What has been done to alleviate the crisis Various schemes have been announced by the Central and state governments but their implementation has been uneven. Prime Minister Narendra Modi, after having publicly trashed the Mahatma Gandhi National Rural Employment Guarantee Act in the Lok Sabha on March 4, has agreed to allow additional days of work under the Act to families in drought-affected areas.

Diesel and seeds have been subsidised, interventions have been made to save horticultural crops, provide fodder to cattle and allocations under the Rashtriya Krishi Vikas Yojana have been made flexible.

However, schemes to provide income insurance linked to crop prices has not yet taken off. The plan to pay farmers if their income falls below a certain minimum level, calculated by multiplying the average yield in clusters of villages using the minimum support prices fixed by the government, is heavily weighted against the interests of small farmers. As Mayank Bhardwaj and Ratnajyoti Dutta of Reuters pointed out in their despatch: “...shortfalls would be based not on individual farmers’ yields but on those across a wider area, influenced by the higher yields of rich farmers able to afford better fertiliser and pesticide. So a farmer will get only the same compensation per hectare as others who may have had far higher yields.”

They added that existing insurance plans based on just crop yields or weather damage barely cover one-tenth of the country’s 263 million farmers. Further, payouts are made into bank accounts and large numbers of farmers are yet to come under the ambit of the Prime Minister’s favourite scheme for financial inclusion, the Jan Dhan Yojana. Moreover, unlike in countries like the US, in India crop losses are not assessed using satellite imagery or drones but based on estimates made by government officials that are often less than accurate and discretionary.

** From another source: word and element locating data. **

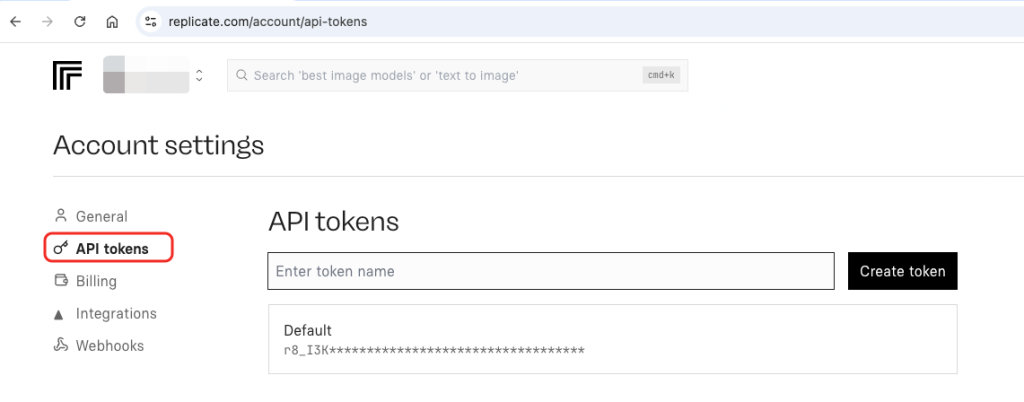This screenshot has width=1024, height=402.
Task: Click the key icon beside API tokens
Action: coord(61,248)
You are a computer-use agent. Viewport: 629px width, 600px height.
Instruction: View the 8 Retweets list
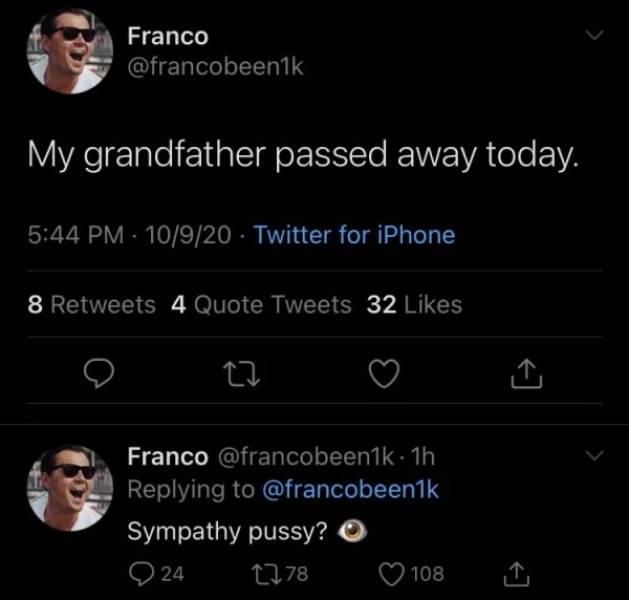91,305
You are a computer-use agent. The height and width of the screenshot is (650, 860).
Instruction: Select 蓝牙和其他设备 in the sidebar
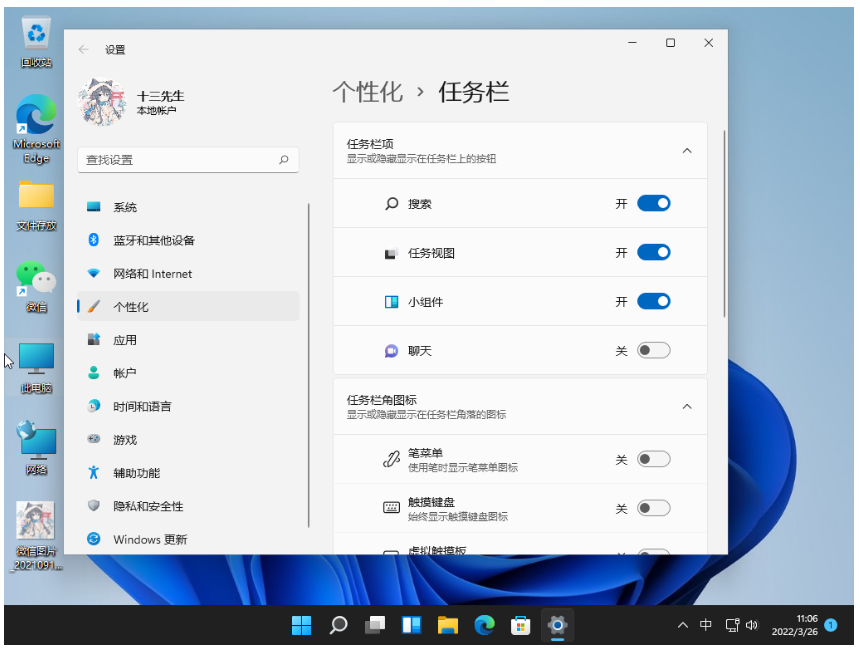pos(154,240)
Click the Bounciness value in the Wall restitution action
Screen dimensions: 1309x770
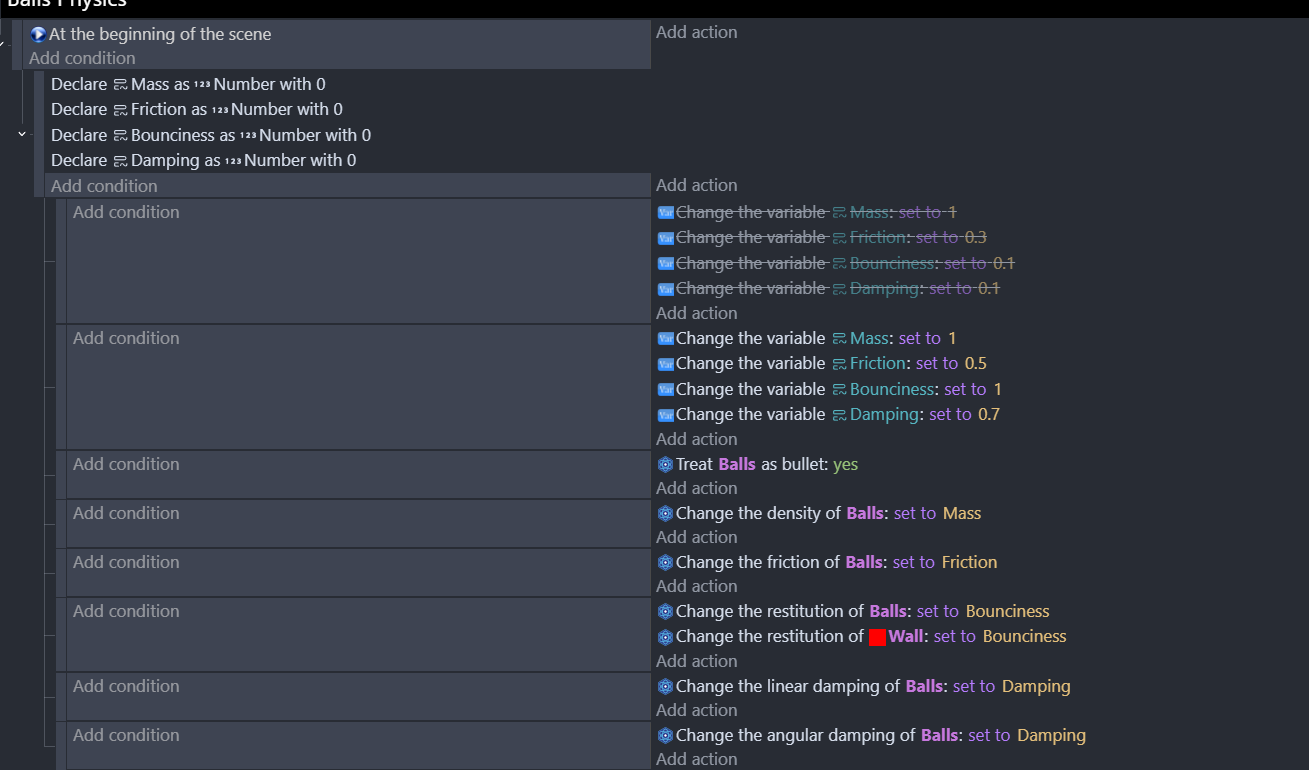tap(1024, 636)
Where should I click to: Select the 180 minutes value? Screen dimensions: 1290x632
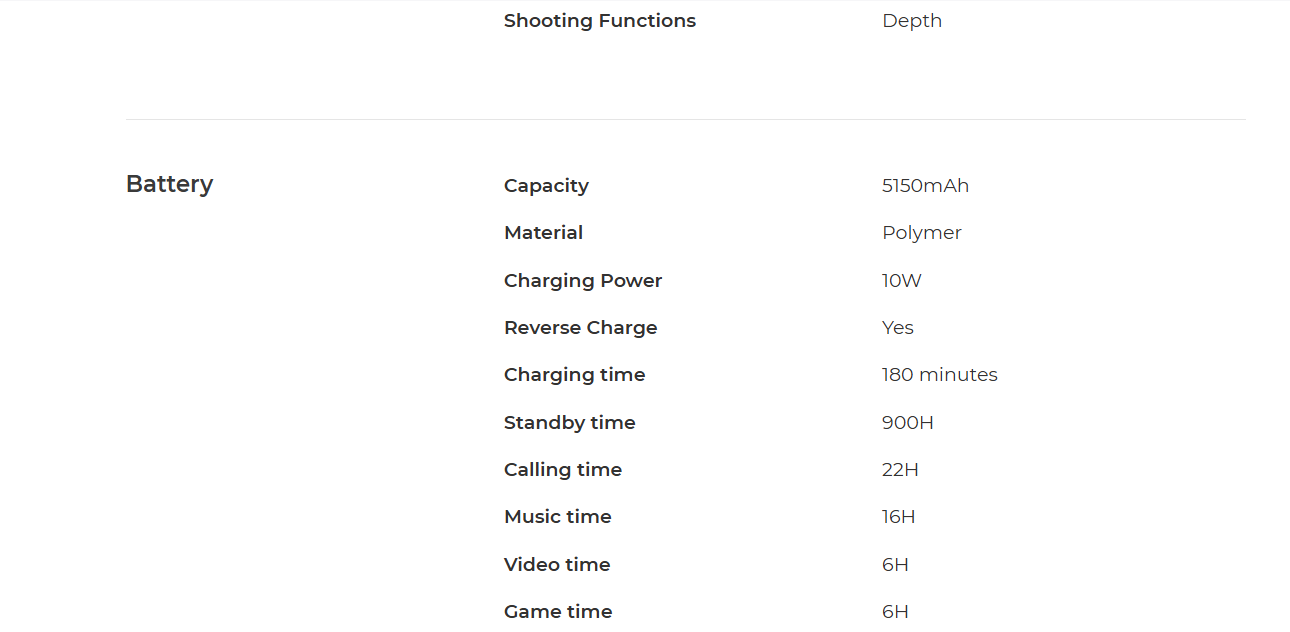coord(940,375)
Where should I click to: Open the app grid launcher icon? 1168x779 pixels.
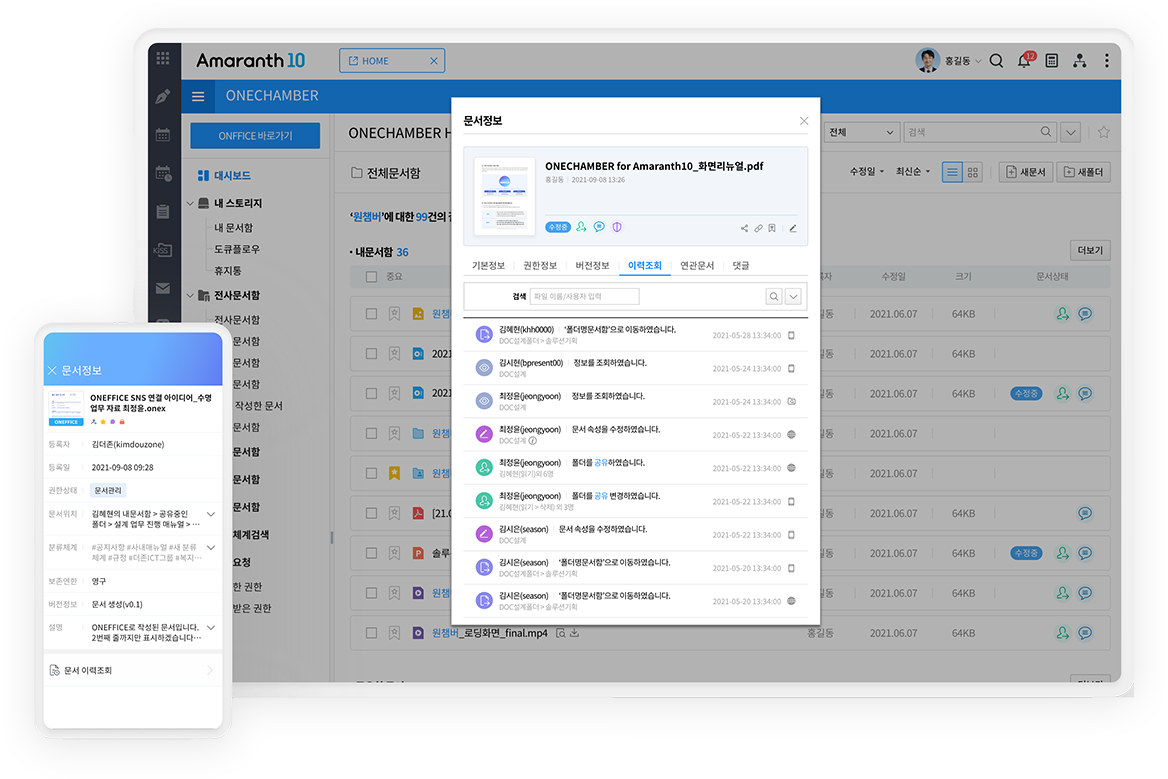coord(163,59)
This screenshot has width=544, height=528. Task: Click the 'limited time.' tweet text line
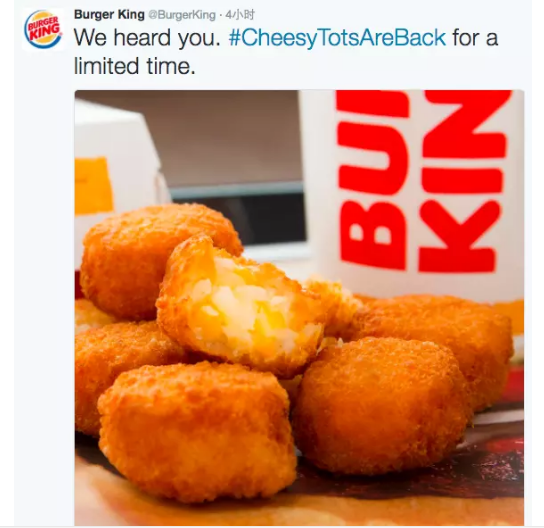point(135,66)
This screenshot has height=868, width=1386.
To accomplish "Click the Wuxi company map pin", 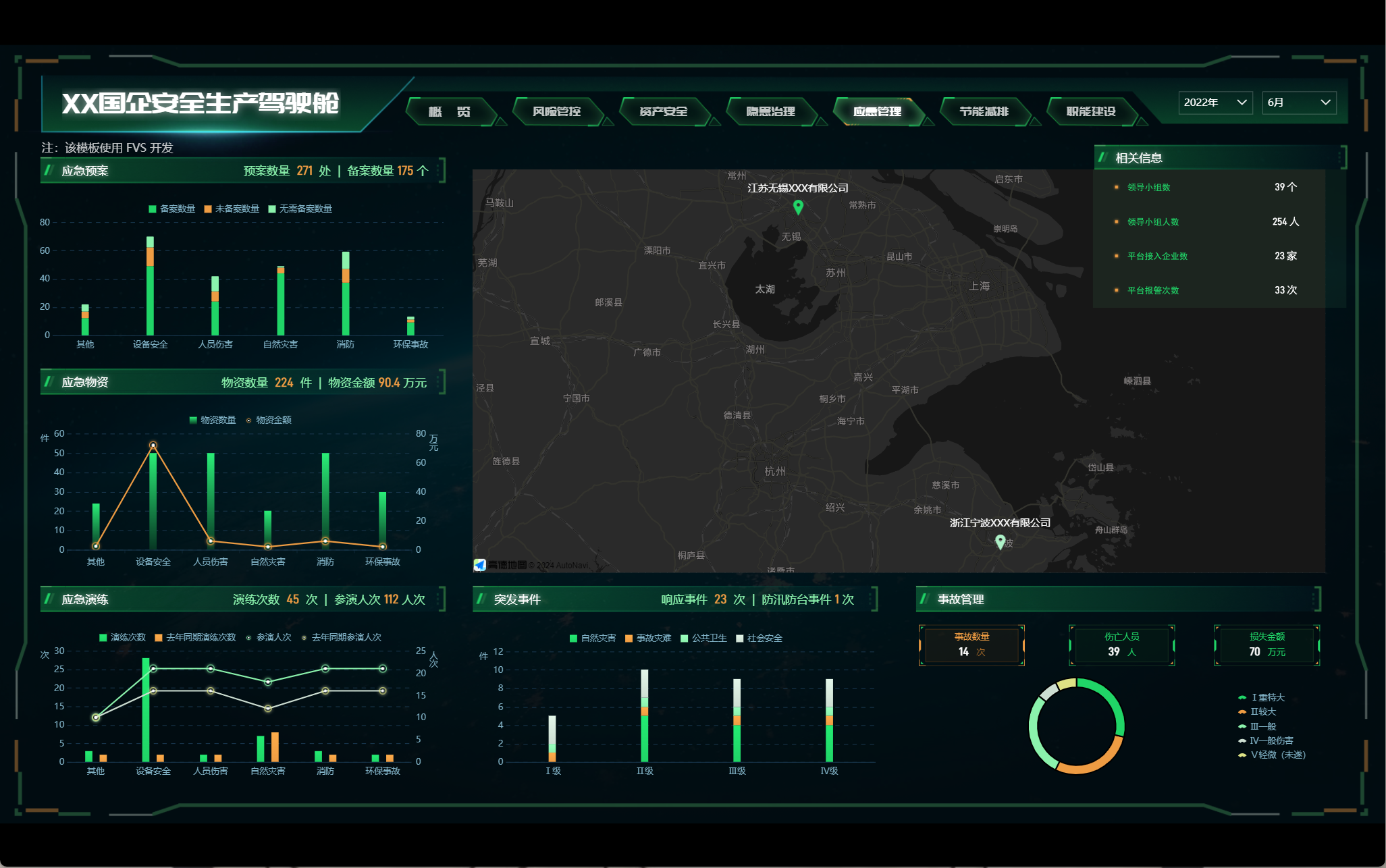I will (798, 207).
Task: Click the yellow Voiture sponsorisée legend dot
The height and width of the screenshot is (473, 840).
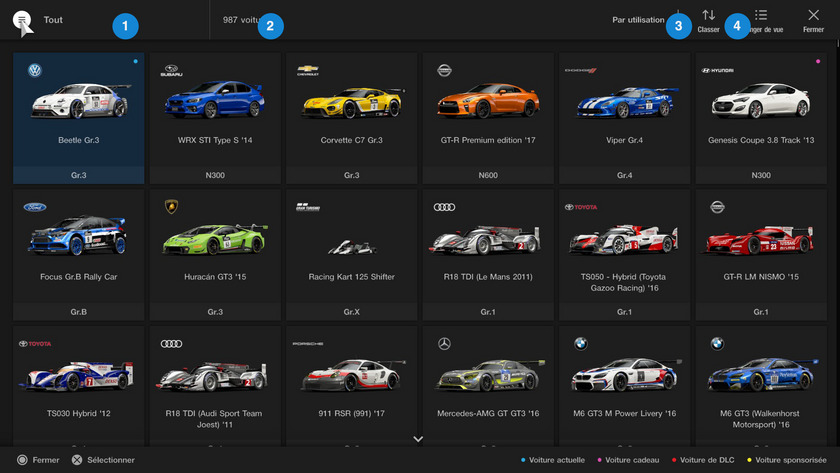Action: click(x=751, y=461)
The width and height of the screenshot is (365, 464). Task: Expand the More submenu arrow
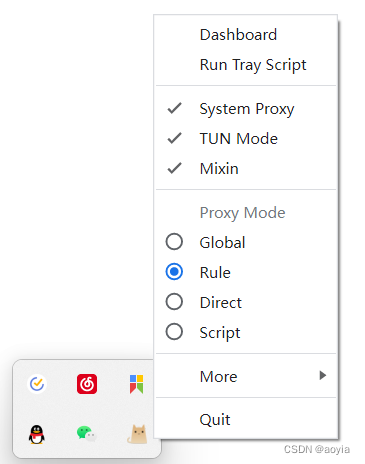pyautogui.click(x=322, y=375)
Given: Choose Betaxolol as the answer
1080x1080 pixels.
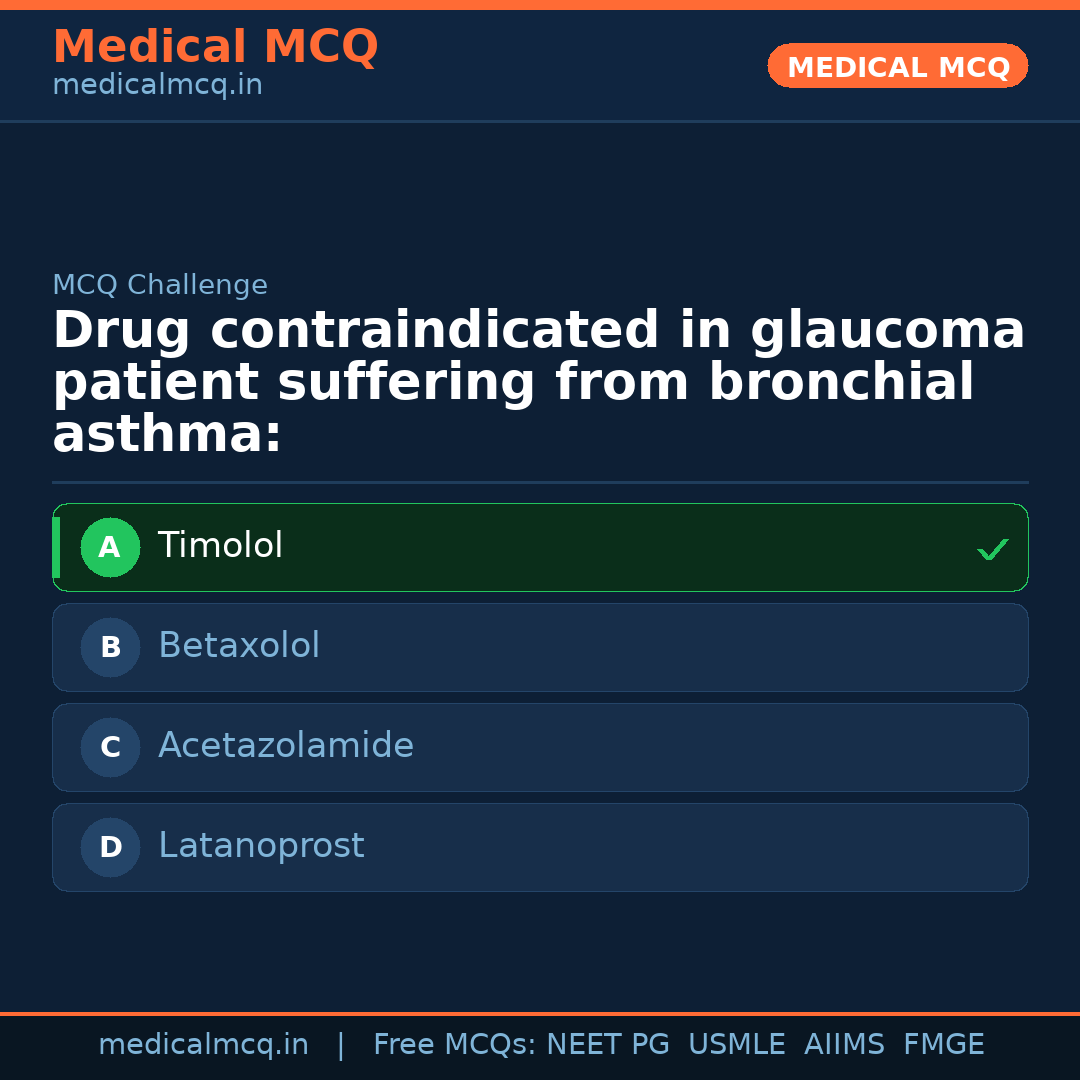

Whereas inflation on the while has been rather benign thanks to the fall in world prices of crude oil, prices of particular agricultural products have spiked. Over the last year, the prices of a number of pulses (tur, urad, moong and chana dal) have shot up by between 50 per cent and two-thirds, largely on account of a fall in production by nearly two million tonnes from 19.25 million tonnes between July 2013 and June 2014 (the crop year) to an estimated 17.38 million tonnes in 2014-15.

The rise in prices does not match the fall in output. On June 10, the Cabinet approved the import of lentils in “whatever quantity is required”. In the days before and after the decision, world prices of pulses shot up by 30-40 per cent.

Unlike pulses, over the last year and a half, the prices of a wide range of agricultural commodities have come down by proportions varying between 25 per cent and 75 per cent. These include cotton, sugarcane, paddy, wheat, potato and rubber. This indeed has been the perennial complaint of India’s farmers. When they produce more, prices fall and they don’t gain. But when output falls, the government intervenes to protect the consumer (often by subsidising imports) and the farmer loses once again.

This government, like the earlier one, has failed to get its act together by ensuring that various ministries and departments are able to balance the interests of farmers and consumers.